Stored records
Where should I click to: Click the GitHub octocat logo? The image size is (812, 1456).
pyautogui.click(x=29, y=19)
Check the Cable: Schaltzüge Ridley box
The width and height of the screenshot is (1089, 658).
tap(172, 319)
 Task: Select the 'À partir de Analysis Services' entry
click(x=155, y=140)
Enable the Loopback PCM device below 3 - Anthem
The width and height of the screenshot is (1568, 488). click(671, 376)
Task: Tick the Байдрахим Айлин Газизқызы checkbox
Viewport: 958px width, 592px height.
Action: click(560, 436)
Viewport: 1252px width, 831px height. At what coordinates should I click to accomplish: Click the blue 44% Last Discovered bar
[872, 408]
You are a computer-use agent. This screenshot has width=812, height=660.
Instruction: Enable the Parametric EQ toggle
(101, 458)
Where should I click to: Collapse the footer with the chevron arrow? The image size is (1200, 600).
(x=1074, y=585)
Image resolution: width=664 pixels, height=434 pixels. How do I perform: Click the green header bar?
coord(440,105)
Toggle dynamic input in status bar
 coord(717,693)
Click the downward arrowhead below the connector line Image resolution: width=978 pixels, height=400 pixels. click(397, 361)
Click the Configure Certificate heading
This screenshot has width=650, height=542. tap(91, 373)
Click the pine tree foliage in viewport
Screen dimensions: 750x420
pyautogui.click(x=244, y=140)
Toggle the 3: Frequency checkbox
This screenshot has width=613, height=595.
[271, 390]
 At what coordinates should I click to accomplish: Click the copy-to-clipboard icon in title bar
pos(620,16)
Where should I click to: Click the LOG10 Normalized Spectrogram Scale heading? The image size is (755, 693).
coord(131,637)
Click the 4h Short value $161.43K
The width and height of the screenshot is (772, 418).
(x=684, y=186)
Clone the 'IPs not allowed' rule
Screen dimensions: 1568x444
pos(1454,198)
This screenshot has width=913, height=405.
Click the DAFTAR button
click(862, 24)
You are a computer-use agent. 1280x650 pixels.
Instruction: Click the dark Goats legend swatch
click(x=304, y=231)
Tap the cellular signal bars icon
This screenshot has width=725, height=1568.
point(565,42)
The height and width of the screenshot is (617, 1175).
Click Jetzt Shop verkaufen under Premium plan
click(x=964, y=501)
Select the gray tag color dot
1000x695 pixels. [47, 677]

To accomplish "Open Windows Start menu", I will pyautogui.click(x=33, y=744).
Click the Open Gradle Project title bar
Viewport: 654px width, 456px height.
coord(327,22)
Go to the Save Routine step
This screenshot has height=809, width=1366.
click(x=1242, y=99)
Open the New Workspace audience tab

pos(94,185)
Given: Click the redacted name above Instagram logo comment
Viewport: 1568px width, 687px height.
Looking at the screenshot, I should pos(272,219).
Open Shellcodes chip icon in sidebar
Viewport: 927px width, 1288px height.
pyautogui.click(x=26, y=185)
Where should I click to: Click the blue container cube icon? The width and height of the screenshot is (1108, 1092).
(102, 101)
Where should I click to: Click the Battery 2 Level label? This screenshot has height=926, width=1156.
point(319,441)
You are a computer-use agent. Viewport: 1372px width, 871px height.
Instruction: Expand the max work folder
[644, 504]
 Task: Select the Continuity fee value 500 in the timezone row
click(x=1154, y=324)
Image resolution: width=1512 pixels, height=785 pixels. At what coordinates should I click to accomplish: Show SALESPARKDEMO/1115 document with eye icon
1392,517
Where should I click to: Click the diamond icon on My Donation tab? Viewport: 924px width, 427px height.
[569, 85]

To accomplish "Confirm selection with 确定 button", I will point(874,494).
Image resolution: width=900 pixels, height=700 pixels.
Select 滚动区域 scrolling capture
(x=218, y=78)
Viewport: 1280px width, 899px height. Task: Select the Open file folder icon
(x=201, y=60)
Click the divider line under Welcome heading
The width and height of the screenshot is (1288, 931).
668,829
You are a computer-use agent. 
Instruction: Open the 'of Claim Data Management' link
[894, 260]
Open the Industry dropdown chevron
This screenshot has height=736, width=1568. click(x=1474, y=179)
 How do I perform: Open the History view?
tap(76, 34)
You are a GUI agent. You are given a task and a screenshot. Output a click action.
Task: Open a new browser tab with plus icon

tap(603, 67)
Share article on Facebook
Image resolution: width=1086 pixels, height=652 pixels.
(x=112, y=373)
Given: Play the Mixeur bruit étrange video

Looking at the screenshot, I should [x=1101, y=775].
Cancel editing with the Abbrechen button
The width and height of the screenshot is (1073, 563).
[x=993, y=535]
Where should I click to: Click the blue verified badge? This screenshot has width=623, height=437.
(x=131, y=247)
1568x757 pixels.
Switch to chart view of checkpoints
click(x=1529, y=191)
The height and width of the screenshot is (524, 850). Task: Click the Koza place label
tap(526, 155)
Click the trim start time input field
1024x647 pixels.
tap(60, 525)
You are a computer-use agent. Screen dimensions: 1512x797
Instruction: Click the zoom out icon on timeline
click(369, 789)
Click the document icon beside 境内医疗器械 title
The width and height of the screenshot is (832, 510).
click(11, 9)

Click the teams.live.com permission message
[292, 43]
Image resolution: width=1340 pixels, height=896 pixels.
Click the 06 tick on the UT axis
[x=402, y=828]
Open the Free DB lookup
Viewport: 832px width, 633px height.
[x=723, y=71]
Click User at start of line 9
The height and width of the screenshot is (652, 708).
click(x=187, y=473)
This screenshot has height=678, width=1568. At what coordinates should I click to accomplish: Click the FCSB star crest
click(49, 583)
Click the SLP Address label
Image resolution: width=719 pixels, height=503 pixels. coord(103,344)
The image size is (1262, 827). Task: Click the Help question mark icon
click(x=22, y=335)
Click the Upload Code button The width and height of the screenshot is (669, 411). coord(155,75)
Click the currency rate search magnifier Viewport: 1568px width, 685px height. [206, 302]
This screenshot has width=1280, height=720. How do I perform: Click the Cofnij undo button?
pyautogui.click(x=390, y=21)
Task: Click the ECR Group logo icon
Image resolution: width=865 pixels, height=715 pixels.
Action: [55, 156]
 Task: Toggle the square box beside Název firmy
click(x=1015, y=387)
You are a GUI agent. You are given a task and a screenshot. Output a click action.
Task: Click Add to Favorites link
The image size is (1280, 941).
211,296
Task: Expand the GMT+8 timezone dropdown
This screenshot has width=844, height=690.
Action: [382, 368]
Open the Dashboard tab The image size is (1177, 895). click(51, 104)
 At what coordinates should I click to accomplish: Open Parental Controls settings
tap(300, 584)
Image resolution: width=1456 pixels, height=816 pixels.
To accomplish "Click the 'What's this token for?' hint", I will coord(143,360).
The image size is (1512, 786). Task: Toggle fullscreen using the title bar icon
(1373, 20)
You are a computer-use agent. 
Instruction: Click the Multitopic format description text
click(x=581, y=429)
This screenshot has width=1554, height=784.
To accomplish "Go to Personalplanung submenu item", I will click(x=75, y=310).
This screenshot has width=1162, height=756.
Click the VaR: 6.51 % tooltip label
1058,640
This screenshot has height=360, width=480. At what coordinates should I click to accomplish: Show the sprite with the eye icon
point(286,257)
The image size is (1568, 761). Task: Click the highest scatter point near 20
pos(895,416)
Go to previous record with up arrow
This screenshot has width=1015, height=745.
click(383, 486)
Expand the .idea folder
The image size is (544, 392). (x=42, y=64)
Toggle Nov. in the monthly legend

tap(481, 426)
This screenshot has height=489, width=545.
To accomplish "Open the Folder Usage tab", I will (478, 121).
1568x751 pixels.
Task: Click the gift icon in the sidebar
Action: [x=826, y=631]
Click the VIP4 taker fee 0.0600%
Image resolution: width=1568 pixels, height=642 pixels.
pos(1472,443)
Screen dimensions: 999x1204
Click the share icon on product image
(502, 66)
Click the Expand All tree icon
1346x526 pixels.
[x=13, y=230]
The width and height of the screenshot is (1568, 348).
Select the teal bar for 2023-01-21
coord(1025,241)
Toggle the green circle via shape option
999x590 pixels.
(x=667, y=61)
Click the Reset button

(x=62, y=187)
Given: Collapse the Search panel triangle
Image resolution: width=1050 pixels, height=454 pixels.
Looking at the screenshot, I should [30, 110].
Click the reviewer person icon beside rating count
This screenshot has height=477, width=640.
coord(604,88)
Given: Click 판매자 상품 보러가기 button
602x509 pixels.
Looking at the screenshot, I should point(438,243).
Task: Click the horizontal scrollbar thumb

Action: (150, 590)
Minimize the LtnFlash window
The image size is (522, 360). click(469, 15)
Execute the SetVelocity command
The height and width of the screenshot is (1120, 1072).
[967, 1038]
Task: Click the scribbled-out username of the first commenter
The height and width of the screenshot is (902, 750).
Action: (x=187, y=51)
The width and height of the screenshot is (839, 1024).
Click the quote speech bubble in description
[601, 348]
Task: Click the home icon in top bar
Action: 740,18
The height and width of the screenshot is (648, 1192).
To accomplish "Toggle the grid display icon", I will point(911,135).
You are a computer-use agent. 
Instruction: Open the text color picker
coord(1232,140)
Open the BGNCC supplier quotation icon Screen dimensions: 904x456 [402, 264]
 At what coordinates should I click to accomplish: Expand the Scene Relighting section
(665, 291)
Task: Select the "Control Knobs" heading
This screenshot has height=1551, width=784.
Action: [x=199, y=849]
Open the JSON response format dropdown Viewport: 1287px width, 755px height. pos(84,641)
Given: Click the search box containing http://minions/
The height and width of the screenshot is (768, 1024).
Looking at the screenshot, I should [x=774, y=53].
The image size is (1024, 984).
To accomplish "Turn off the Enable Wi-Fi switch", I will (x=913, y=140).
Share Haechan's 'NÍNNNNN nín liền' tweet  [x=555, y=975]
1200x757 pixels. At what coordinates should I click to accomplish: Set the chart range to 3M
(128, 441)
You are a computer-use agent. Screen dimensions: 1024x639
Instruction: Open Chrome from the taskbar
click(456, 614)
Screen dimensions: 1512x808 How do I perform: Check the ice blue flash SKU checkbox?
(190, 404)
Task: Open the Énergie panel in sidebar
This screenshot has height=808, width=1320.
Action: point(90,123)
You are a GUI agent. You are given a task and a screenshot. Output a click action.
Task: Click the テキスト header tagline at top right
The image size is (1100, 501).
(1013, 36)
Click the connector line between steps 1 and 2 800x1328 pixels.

EXERCISE INSTRUCTIONS> Wherever the word "computer" appears in the entries above, copy that whole line.

ANSWER TO THIS TASK>
You are a computer-use agent. This screenshot has width=812, height=660.
You are a computer-use agent. 1280x650 pixels.
You are a computer-use agent. Viewport: 1372px width, 871px height.
You are a computer-use agent. 
You are a computer-use agent. Screen dimensions: 1512x797
You are a computer-use agent. 
You are a computer-use agent. 
You are a computer-use agent. Screen dimensions: 1024x639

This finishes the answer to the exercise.